Directions >> The response must contain every line from the records below that has "Open".

Saved entries
- - - - - - -

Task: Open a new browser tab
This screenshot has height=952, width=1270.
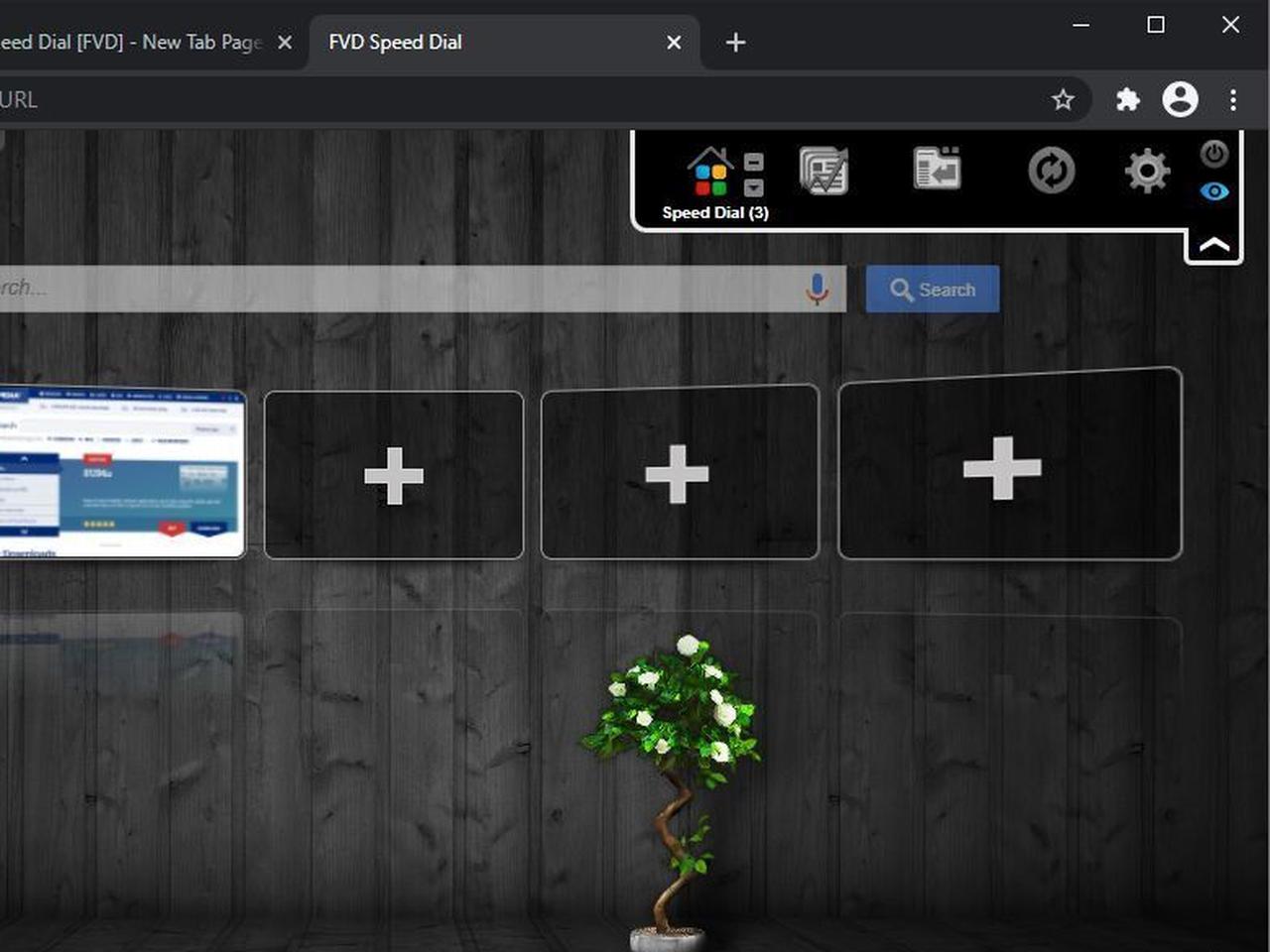Action: pyautogui.click(x=735, y=43)
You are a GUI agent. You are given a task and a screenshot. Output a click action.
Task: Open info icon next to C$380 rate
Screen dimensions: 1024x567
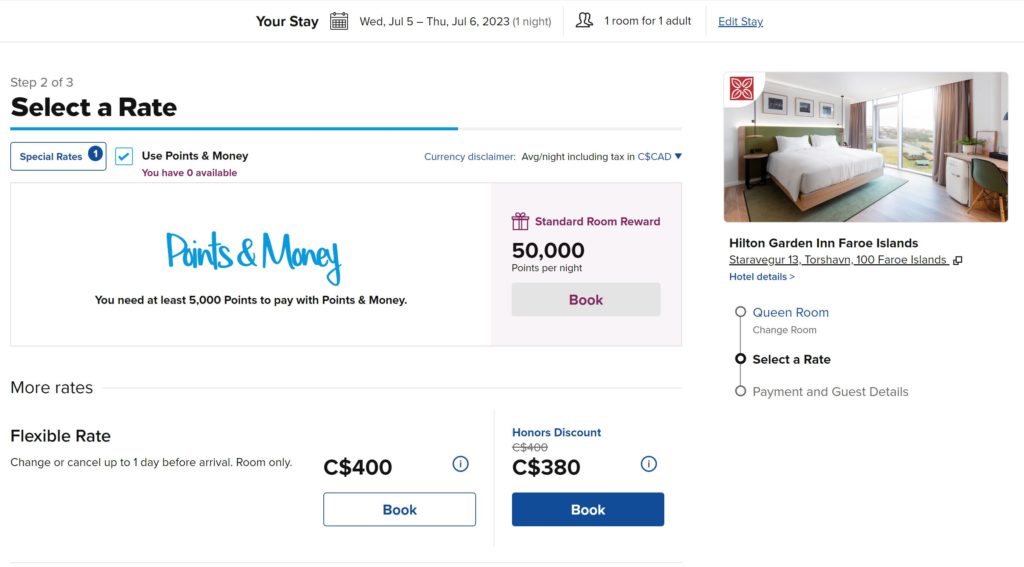[648, 464]
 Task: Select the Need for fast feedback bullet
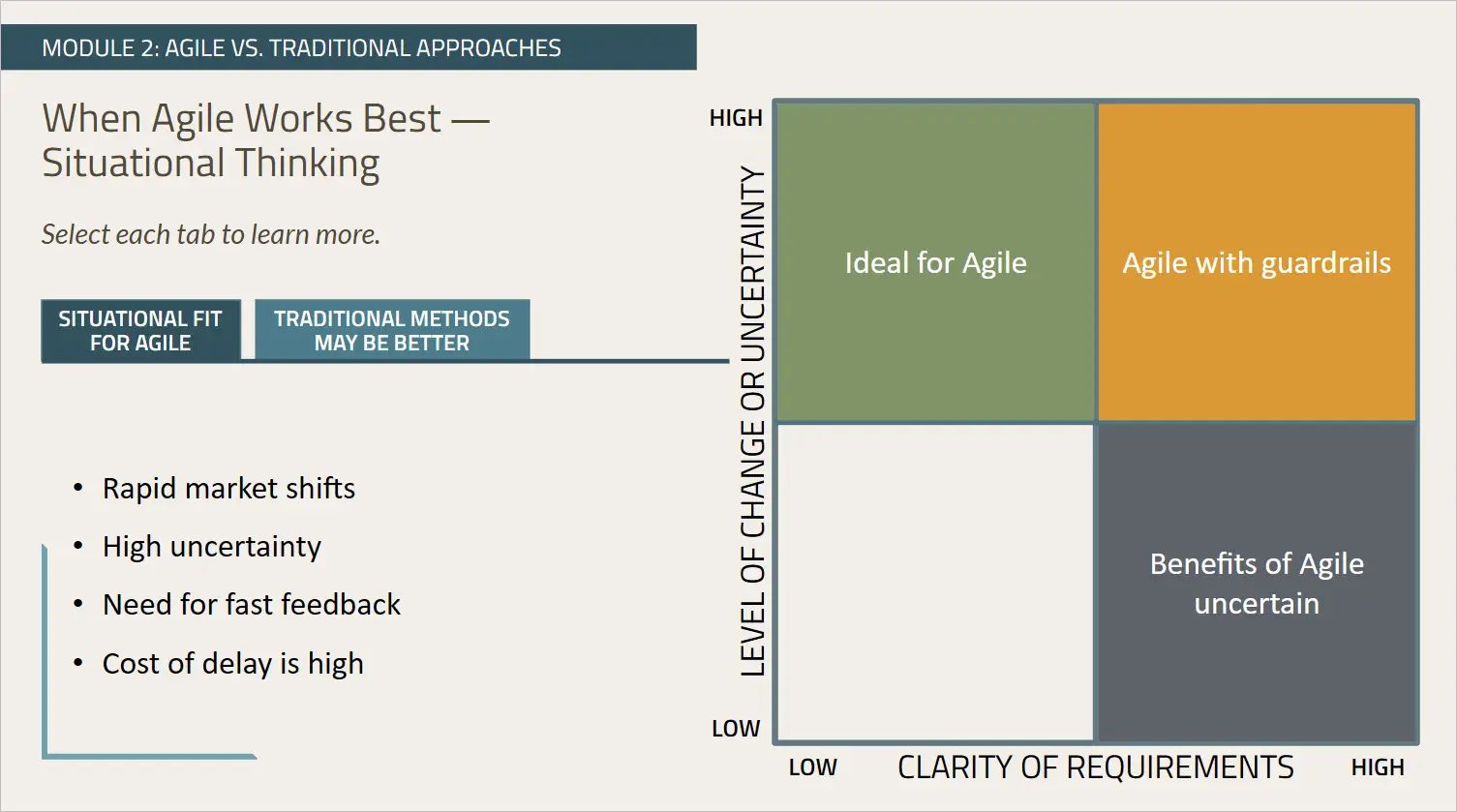pos(251,605)
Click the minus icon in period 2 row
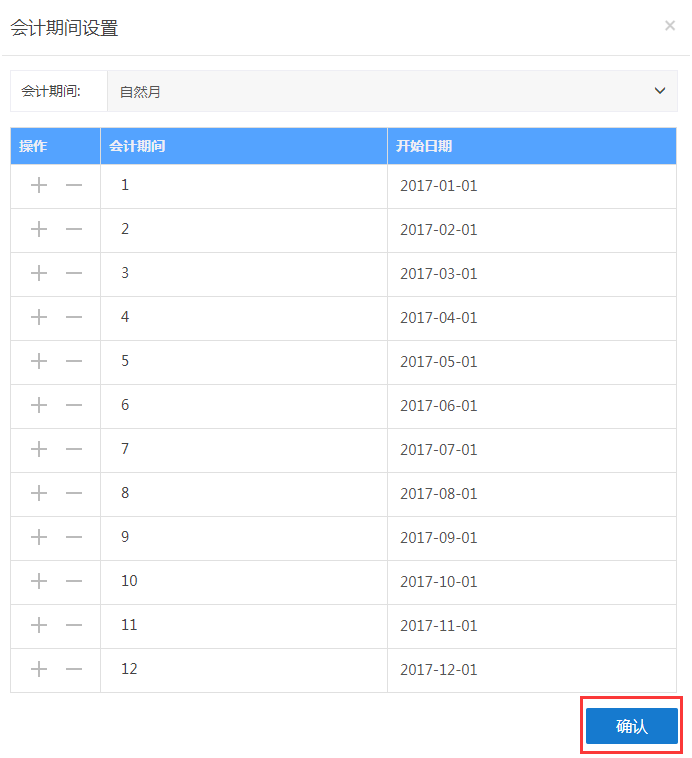 tap(74, 229)
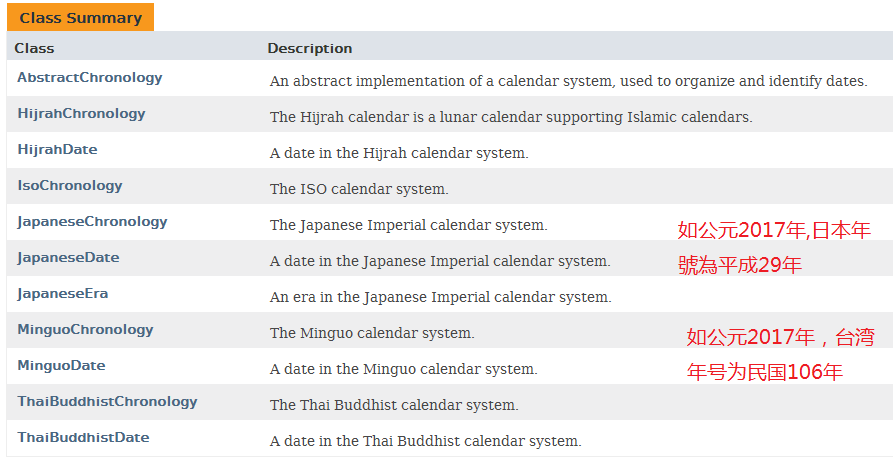This screenshot has width=893, height=465.
Task: Click the ISO calendar system description text
Action: [x=359, y=189]
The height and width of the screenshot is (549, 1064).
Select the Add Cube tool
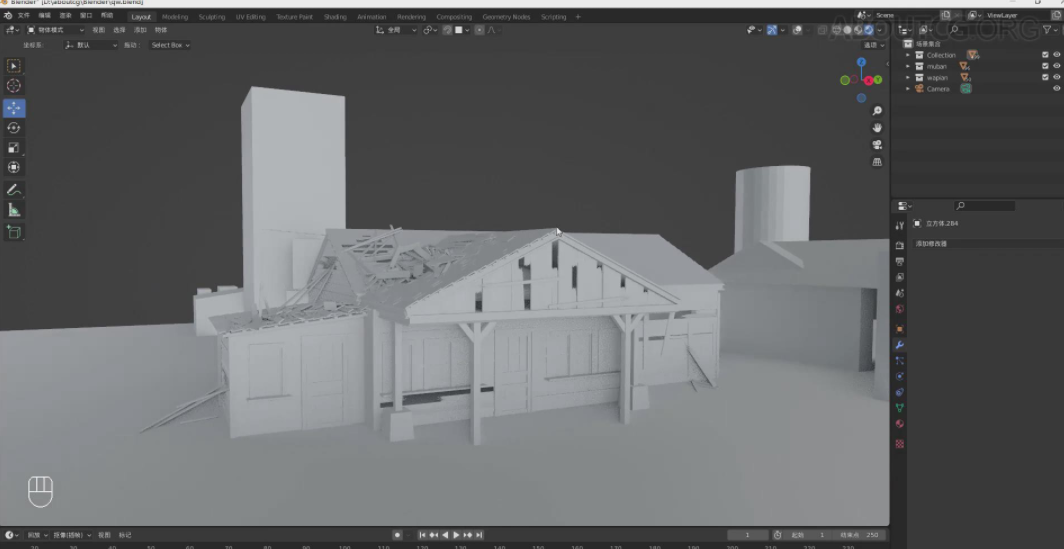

- - - - - - -

Response >>
Task: Open a new browser tab
Task: Open info icon next to C$380 rate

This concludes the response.